More critically, there’s no guarantee that LLM-generated suggestions provide better coverage than a good static wordlist. If you’re testing a WordPress site, SecLists’ WordPress-specific wordlists represent thousands of researcher-hours of real-world discovery. An LLM, no matter how clever, might miss common plugins or standard admin paths that don’t follow obvious patterns. Brainstorm works best as a complement to traditional fuzzing, not a replacement—run your SecLists scan first, then let Brainstorm explore the patterns you found.
The effectiveness is also heavily prompt-dependent and model-dependent, which introduces non-determinism into your security testing. Run the same fuzzing campaign twice with different LLM models and you’ll get different results. This unpredictability is uncomfortable in a field where reproducibility matters. The benchmark results help, but they’re based on specific test cases that might not generalize to your target.

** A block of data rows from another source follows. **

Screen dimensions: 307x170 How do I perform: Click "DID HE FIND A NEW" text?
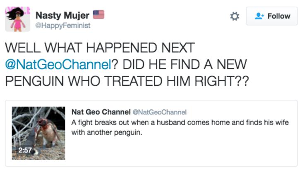pyautogui.click(x=185, y=64)
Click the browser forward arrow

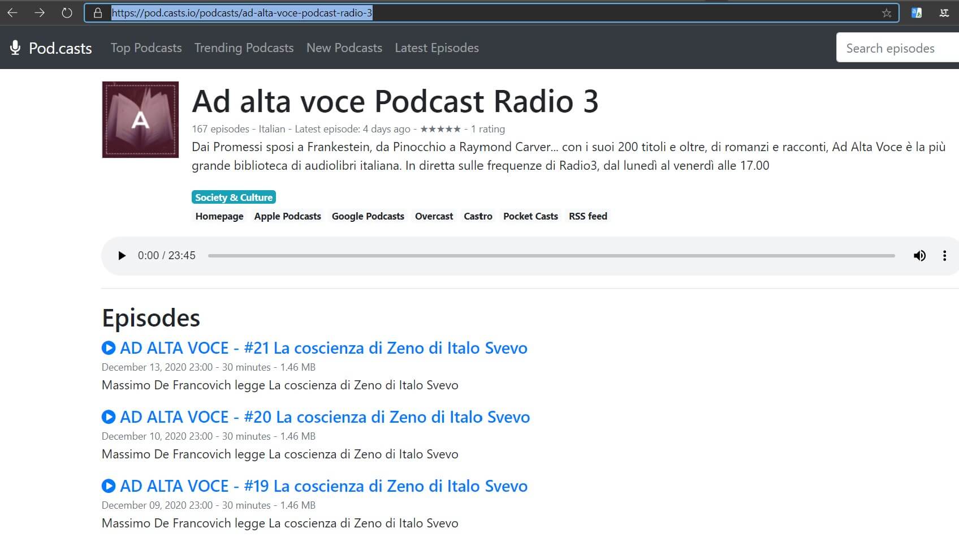[x=40, y=13]
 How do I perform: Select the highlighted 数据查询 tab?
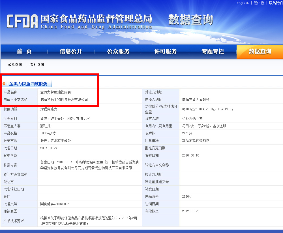click(x=260, y=52)
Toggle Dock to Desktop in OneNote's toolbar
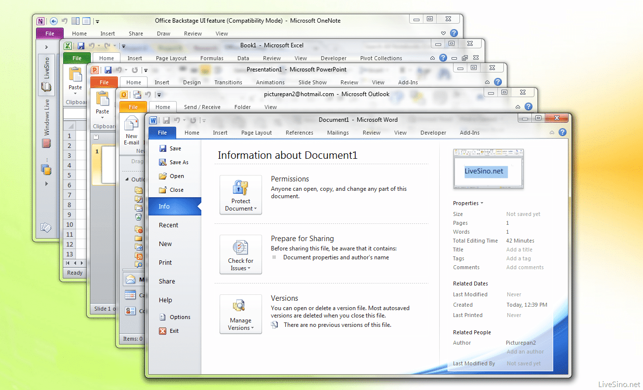Screen dimensions: 643x390 [x=76, y=21]
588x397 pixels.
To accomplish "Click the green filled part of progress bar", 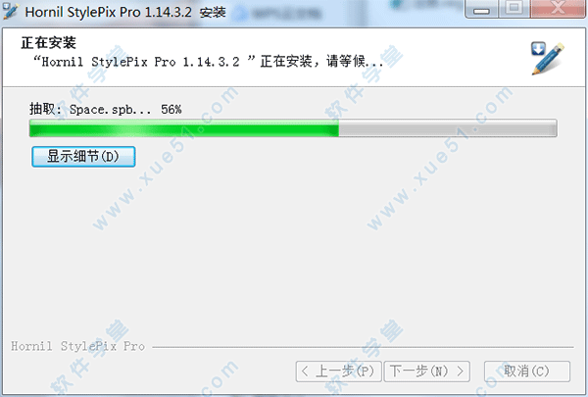I will click(184, 128).
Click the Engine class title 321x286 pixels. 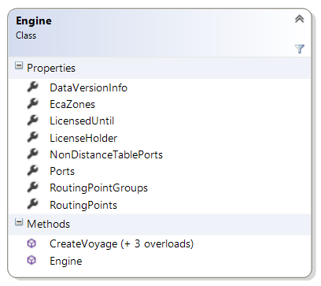pos(34,21)
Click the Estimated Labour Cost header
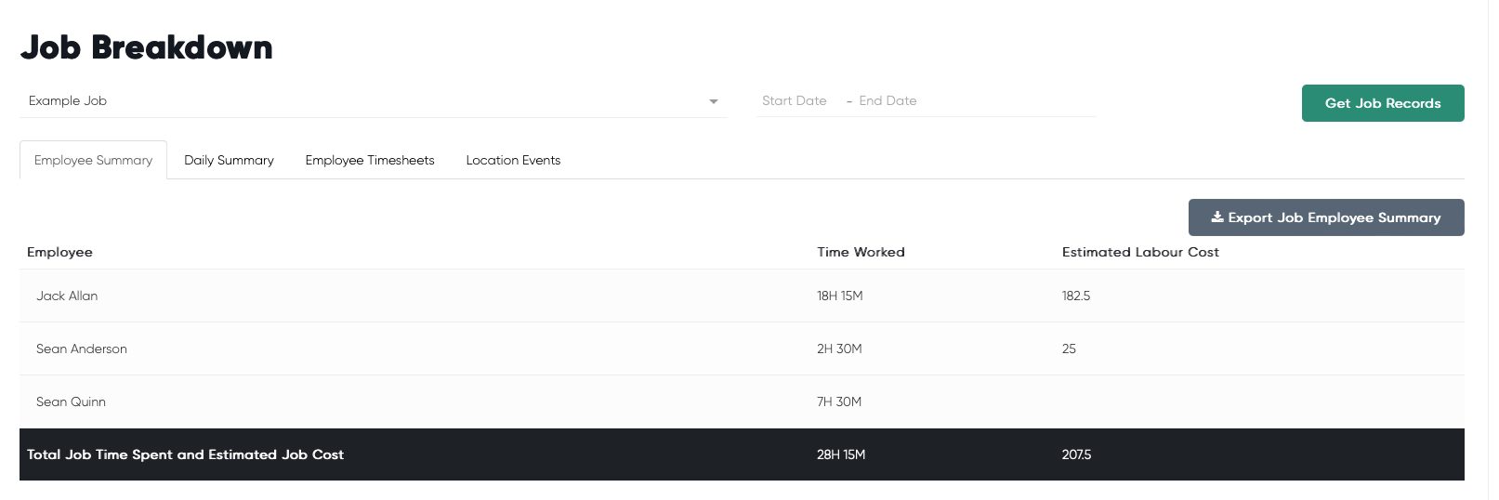The height and width of the screenshot is (500, 1499). [1140, 252]
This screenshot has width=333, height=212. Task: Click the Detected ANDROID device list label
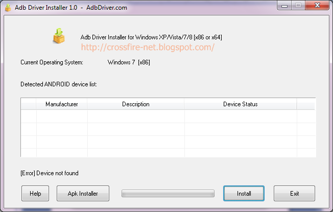click(x=59, y=83)
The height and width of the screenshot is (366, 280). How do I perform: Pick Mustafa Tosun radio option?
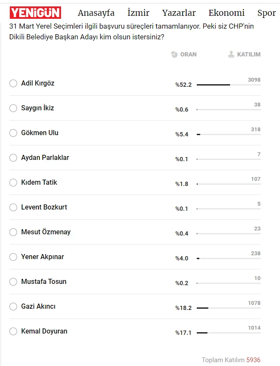point(13,282)
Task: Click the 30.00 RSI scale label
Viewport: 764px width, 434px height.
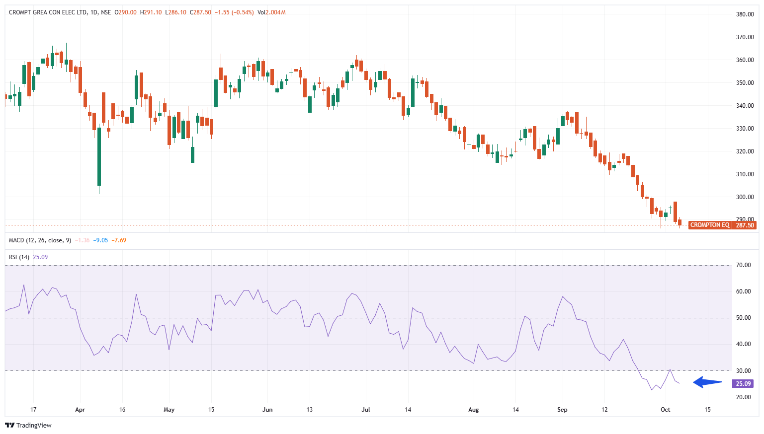Action: (744, 371)
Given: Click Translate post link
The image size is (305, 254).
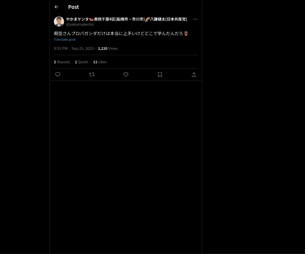Looking at the screenshot, I should pyautogui.click(x=65, y=39).
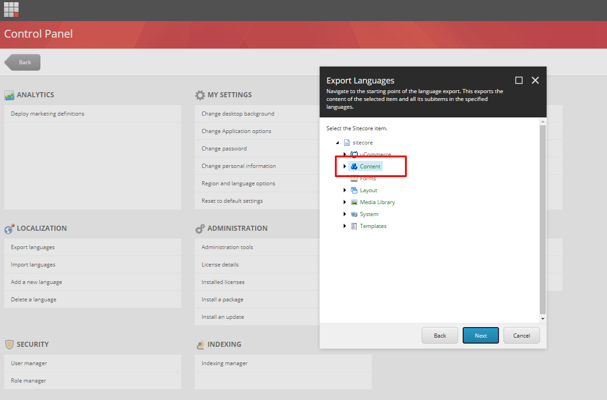
Task: Click the System node icon
Action: pos(354,214)
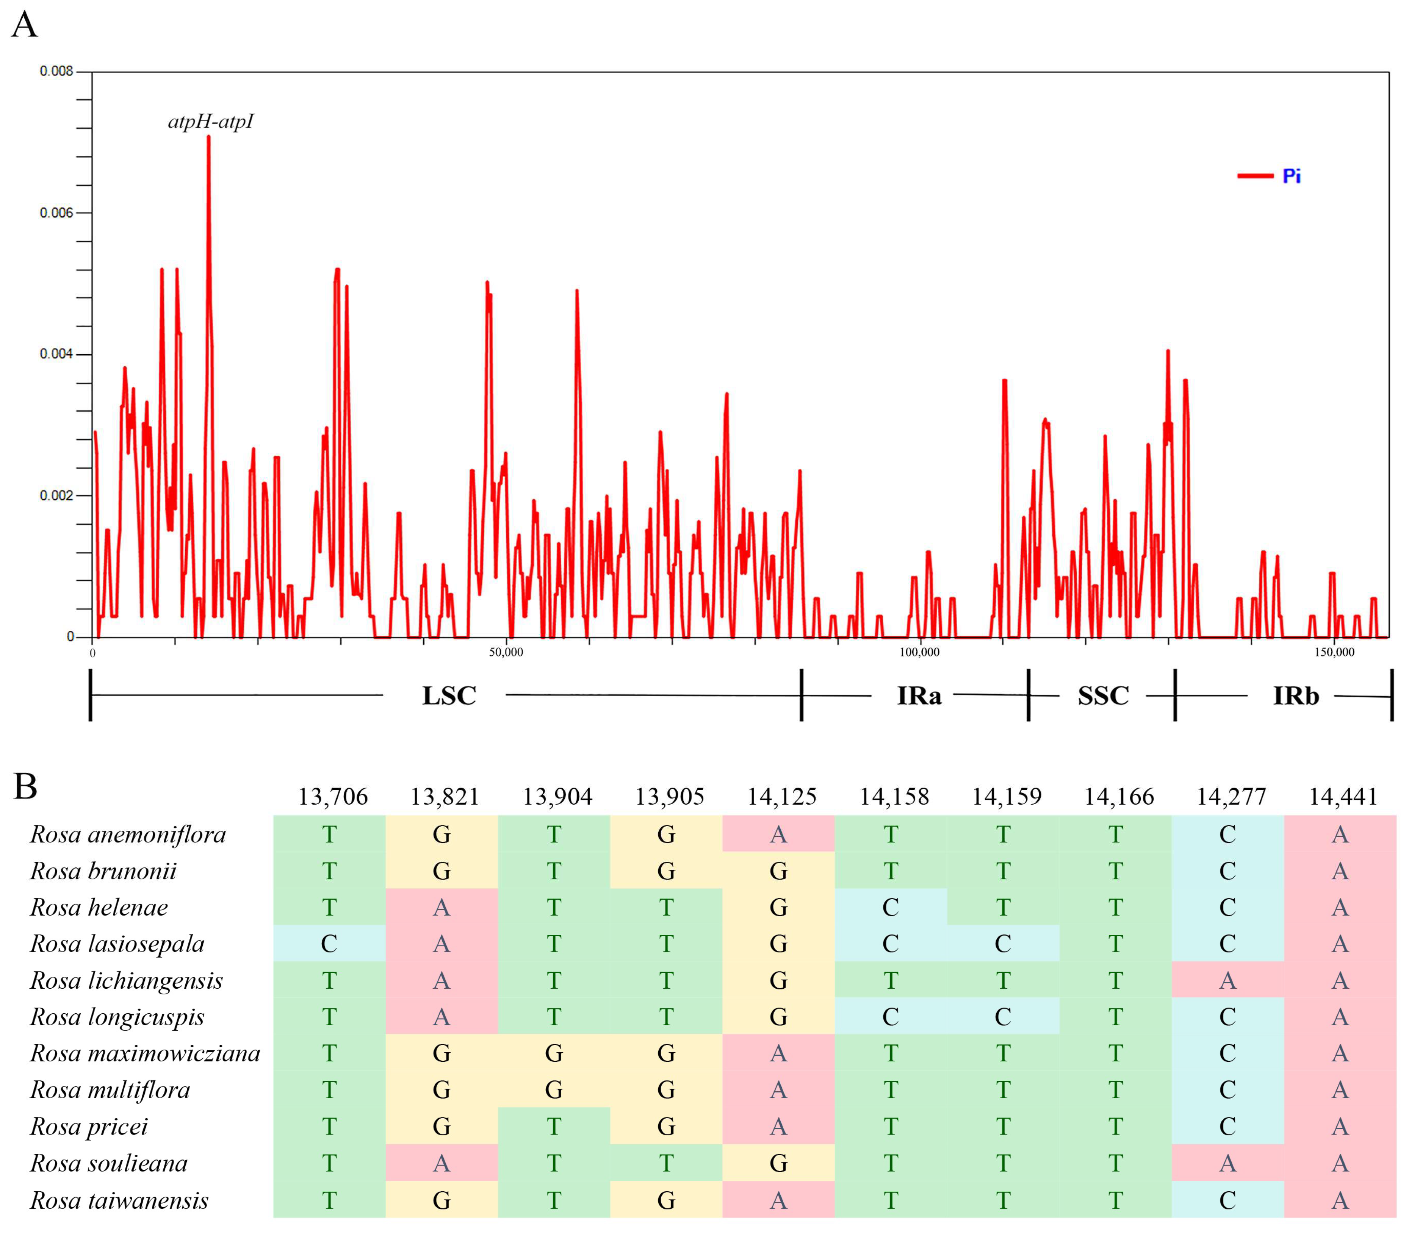This screenshot has height=1233, width=1409.
Task: Select the 14,125 column header
Action: [781, 797]
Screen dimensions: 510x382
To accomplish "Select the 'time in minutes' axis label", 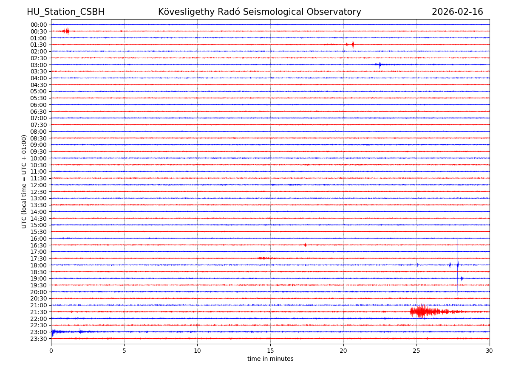I will (x=270, y=359).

Finally, there’s a practical limitation around the initial corpus. Brainstorm needs discovered paths to learn from—the README describes it as extracting initial links from the target. If your target’s root path returns nothing but a 404, and your initial wordlist is weak, the LLM has no patterns to work with. This appears to be a genuine cold-start consideration, though specific performance characteristics aren’t detailed in the documentation.
Verdict
Use Brainstorm if you’re pentesting custom-built applications with unique URL structures where traditional wordlists repeatedly fall flat, or if you’re in a time-constrained engagement and want to intelligently explore discovered patterns without running 10-million-line wordlists. It shines when targeting bespoke APIs, internal tools, or legacy systems with unusual naming conventions. Also consider it if you’ve already done traditional fuzzing and want a second pass that thinks differently about the attack surface. Skip it if you’re doing initial reconnaissance against well-known frameworks (WordPress, Joomla, Django admin, etc.) where curated wordlists provide unbeatable coverage, if your testing environment lacks the resources to run local LLMs comfortably, or if you need deterministic, reproducible results for compliance reporting. Also skip it if you’re fuzzing at massive scale across hundreds of targets—the per-target learning approach doesn’t parallelize well, and you’ll be faster with traditional tools. Brainstorm is a scalpel, not a shotgun; use it when precision matters more than exhaustive coverage.